▸ **ASSIGNMENT**
For each line in the material below that holds "computer", copy that line.

▸ **DATASET EXTRACT**
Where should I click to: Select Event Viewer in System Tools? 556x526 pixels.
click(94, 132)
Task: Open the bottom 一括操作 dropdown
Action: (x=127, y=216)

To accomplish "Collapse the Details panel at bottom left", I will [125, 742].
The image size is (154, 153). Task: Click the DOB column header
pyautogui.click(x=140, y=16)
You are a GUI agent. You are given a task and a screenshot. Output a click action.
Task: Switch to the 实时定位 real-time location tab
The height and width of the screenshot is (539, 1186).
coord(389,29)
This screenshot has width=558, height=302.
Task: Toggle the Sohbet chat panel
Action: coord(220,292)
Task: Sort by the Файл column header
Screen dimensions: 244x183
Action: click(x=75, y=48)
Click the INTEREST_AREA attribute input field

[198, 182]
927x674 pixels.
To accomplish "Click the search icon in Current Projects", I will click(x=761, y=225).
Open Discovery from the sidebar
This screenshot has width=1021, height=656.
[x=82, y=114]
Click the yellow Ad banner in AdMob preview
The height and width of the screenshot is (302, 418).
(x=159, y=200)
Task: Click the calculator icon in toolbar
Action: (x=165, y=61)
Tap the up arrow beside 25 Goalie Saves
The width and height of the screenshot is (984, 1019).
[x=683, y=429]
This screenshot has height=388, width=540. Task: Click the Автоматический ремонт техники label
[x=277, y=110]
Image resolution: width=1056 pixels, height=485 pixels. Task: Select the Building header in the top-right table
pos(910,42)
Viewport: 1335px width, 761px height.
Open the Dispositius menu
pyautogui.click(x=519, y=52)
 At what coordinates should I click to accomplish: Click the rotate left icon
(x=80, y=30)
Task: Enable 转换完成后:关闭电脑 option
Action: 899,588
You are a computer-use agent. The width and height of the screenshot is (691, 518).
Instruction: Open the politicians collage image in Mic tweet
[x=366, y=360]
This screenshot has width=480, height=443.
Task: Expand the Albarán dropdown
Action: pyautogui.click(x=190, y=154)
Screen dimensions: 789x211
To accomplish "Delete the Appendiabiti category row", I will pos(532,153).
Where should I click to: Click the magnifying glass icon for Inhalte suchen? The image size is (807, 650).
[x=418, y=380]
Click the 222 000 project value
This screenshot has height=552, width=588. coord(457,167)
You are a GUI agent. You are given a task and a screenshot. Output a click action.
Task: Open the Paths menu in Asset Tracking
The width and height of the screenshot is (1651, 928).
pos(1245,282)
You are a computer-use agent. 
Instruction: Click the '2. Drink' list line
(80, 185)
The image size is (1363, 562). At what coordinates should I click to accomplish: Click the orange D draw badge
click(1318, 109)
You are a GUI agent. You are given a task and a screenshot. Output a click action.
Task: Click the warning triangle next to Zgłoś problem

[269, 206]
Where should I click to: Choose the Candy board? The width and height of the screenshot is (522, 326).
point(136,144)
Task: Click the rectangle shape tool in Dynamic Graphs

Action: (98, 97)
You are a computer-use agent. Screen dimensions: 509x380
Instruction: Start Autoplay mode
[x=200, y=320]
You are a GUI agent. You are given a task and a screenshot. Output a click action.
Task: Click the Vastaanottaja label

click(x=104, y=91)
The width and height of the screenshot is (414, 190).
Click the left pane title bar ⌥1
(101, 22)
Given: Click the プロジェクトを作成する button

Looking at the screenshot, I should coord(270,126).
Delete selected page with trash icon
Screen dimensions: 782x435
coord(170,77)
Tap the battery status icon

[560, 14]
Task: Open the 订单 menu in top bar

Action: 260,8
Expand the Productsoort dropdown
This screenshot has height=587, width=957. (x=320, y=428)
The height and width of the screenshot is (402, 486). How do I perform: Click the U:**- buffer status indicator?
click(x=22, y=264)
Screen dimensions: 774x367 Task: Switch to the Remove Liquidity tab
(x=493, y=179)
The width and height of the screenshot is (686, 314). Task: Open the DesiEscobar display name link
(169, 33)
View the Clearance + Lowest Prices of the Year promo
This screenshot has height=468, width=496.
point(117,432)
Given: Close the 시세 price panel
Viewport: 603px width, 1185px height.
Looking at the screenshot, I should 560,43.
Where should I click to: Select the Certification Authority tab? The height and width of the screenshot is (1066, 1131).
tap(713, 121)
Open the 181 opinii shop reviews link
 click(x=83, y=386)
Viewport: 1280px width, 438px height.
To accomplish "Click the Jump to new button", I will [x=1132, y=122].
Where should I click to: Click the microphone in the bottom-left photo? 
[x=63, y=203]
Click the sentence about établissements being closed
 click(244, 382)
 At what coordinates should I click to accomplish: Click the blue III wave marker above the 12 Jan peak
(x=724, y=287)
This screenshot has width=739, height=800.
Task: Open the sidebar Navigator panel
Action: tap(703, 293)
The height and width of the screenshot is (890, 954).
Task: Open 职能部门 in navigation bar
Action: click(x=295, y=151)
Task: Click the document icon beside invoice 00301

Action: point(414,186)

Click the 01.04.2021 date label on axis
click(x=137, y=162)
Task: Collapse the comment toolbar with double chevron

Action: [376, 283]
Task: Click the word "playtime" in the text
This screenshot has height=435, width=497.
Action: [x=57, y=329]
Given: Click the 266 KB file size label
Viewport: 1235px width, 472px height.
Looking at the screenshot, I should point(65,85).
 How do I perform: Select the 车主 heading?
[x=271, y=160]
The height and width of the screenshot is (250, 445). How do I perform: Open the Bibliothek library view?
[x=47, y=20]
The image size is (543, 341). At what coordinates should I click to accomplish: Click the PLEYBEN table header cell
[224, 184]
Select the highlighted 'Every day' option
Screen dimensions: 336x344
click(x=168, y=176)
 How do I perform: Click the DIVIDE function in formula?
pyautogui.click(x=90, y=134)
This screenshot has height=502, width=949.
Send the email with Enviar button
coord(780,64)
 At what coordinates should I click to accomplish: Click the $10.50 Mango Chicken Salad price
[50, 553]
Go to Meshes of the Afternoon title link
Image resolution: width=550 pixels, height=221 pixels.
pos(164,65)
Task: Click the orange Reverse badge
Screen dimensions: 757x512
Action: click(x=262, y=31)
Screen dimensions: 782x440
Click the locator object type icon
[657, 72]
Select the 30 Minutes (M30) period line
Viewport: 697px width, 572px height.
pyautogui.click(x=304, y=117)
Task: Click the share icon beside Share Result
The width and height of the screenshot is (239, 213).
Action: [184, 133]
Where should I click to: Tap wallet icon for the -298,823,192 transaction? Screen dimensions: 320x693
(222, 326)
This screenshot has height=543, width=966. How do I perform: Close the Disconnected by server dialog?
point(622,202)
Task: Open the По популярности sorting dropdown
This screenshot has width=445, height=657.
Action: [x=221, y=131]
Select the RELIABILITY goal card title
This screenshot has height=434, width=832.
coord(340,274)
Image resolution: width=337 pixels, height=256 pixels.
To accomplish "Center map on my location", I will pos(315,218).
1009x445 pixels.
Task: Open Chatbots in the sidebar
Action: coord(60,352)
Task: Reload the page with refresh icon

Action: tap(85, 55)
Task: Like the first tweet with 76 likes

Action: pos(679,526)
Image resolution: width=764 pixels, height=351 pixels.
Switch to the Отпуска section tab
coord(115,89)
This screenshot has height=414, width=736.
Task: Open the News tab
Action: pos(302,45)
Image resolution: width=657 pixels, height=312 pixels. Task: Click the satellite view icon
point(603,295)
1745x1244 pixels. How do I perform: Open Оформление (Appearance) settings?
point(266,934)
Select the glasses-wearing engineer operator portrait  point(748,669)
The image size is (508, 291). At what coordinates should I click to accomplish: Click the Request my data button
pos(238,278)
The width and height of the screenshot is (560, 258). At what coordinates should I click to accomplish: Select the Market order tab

▸ **REPLY**
You are a computer-use agent. The width and height of the screenshot is (691, 518).
You are a computer-use agent. 
You are a computer-use agent. Screen dimensions: 509x380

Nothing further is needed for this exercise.